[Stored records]
□ □ □
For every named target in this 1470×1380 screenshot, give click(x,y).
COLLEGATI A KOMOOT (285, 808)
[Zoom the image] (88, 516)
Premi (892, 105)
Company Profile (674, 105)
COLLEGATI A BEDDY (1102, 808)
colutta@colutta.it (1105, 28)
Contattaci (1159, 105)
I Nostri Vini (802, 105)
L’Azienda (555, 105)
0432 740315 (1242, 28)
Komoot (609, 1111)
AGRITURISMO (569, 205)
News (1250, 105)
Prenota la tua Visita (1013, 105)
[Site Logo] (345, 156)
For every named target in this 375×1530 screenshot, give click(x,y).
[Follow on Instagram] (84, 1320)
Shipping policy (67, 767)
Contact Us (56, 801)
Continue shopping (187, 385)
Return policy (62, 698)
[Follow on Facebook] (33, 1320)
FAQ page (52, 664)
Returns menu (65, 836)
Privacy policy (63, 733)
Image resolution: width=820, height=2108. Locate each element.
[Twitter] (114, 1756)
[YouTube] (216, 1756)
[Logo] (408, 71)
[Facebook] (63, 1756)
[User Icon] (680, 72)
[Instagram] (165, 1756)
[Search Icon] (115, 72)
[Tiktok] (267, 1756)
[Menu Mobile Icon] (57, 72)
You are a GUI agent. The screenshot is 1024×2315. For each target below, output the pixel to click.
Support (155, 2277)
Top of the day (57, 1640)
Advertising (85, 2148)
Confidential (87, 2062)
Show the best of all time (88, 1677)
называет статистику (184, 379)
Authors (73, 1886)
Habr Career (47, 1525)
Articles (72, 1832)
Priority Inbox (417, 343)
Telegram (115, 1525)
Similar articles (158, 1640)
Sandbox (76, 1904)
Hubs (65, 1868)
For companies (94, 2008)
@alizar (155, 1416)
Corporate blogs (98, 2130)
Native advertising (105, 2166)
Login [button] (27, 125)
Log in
□ □ □
# [TASK INSTRUCTIONS]
The answer must be the lines from the one containing "Continue shopping (187, 385)" to the final line of the data above, copied exactly, both included, with nothing added.

# [RESULT BELOW]
Continue shopping (187, 385)
Return policy (62, 698)
[Follow on Facebook] (33, 1320)
FAQ page (52, 664)
Returns menu (65, 836)
Privacy policy (63, 733)
Image resolution: width=820, height=2108. Locate each element.
[Twitter] (114, 1756)
[YouTube] (216, 1756)
[Logo] (408, 71)
[Facebook] (63, 1756)
[User Icon] (680, 72)
[Instagram] (165, 1756)
[Search Icon] (115, 72)
[Tiktok] (267, 1756)
[Menu Mobile Icon] (57, 72)
You are a GUI agent. The screenshot is 1024×2315. For each target below, output the pixel to click.
Support (155, 2277)
Top of the day (57, 1640)
Advertising (85, 2148)
Confidential (87, 2062)
Show the best of all time (88, 1677)
называет статистику (184, 379)
Authors (73, 1886)
Habr Career (47, 1525)
Articles (72, 1832)
Priority Inbox (417, 343)
Telegram (115, 1525)
Similar articles (158, 1640)
Sandbox (76, 1904)
Hubs (65, 1868)
For companies (94, 2008)
@alizar (155, 1416)
Corporate blogs (98, 2130)
Native advertising (105, 2166)
Login [button] (27, 125)
Log in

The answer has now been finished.